+++ Input
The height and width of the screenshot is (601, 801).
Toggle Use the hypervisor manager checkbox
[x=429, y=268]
++++++
+++ Input
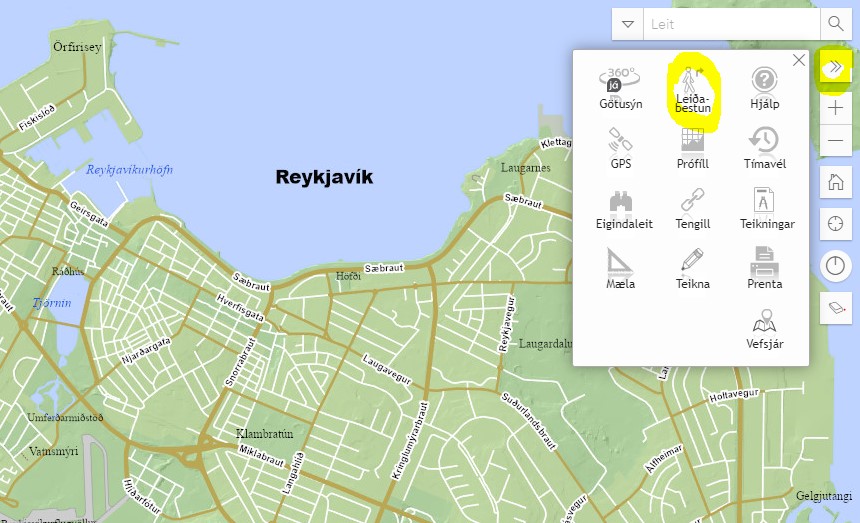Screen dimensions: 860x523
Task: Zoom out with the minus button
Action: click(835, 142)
++++++
**Goal:** Replace "minus button" with "minus key" in the records, from the line holding "Screen dimensions: 860x523" through the line holding "Action: click(835, 142)", both included. Return only those lines with nothing else changed, and leave the pictures out.

**Response below:**
Screen dimensions: 860x523
Task: Zoom out with the minus key
Action: click(835, 142)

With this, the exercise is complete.